There is historical grounds to many of his innovations and thoughts, but some of
the events that Ben writes about his life could wholly be sugarcoated happenstances
or shots of fortune that he happened to come across through his many travelling
jaunts.
In cognizing this before reading the autobiography, my head was set on the fact
that the truth of this book could perchance be stretched a small. Even though
that was the instance, I was intrigued by the humor and wit of Benjamin Franklin? s
personality. Merely by reading his narrative, I could state that his personality was
fueled by an highly intelligent and originative head. He seemed to be a type of
individual who would non allow anyone take advantage of him and, if they happened to,
he knew precisely how to manage himself in any state of affairs. He knew the right individual
to assist him for any job that should originate and he knew who to maintain distant
and who to maintain near. Franklin quotes an old Maxim that he learned which says,
? He that has one time done you Kindness will be more ready to make you another, than
whom you yourself have obliged? ( 105 ) . This means that person you have
thanked and shown grasp to for a favour they have done for you will be
more likely to make another one for you instead than person that you merely state a
promptly? thanks? to and make non demo them grasp for the favour. Franklin
ne’er wanted to fire any Bridgess, so it seemed. He ne’er knew when he might run
into a job and may necessitate some aid once more.

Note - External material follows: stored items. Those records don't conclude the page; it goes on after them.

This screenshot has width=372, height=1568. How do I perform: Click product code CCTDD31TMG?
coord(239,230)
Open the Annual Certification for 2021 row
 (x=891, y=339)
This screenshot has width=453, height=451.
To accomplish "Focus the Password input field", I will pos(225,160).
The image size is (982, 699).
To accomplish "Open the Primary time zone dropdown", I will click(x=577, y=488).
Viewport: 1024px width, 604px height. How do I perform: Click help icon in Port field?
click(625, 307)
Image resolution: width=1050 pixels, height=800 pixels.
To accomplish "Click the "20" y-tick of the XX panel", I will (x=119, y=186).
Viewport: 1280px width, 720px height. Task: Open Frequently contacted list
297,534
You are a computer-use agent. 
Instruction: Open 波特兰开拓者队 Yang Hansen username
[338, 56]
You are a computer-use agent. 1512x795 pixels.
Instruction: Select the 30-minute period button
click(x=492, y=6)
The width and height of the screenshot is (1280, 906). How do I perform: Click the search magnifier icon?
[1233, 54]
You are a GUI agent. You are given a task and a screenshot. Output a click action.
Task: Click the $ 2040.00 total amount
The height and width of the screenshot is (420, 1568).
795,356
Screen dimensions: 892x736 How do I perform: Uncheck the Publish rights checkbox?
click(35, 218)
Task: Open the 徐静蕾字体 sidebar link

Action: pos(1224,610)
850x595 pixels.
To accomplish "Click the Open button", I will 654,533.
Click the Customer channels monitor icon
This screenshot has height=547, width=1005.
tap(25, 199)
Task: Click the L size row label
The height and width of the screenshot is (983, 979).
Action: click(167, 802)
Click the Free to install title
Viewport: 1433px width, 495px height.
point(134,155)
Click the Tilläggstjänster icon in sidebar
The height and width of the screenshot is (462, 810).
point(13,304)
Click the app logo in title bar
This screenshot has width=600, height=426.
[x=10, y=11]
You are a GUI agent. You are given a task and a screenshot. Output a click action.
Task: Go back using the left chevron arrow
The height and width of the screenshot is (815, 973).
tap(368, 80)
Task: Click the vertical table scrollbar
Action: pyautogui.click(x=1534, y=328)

In the beginning of Franklin? s life, it seemed that he was slightly
egoistic and tried to make things so that they would finally profit him
someway in the long-run. It is evident that he was really goal-oriented. He
focused on the hereafter of his work as a pressman so diligently that finally,
after old ages and old ages of pattern and finding, he mastered the art of
printing. He finally could compose articles without composing them down on paper
foremost. Ben could see the sentences in his head and merely line up the letters with
out taking a 2nd to believe. Everything came of course to him. Reading was one
of his favourite interests. Reading could perchance be one of the roots to his
advanced intelligence. Another root to his originative head is how observant he
was. Franklin was a individual who knew how to read people and enjoyed making it. He
seemed to be invariably detecting his milieus and this led him to be able
to accommodate to all of what life had to give him. Franklin could take things in
pace, learn from his errors and cognize
how to run right the following clip.
Although Ben Franklin was what seems to me to be egoistic, I believe that
he had to be that manner in order to be that successful and intelligent. His
self-actualization led him to be successful, which created a way for him to
walk on that would finally profit the state.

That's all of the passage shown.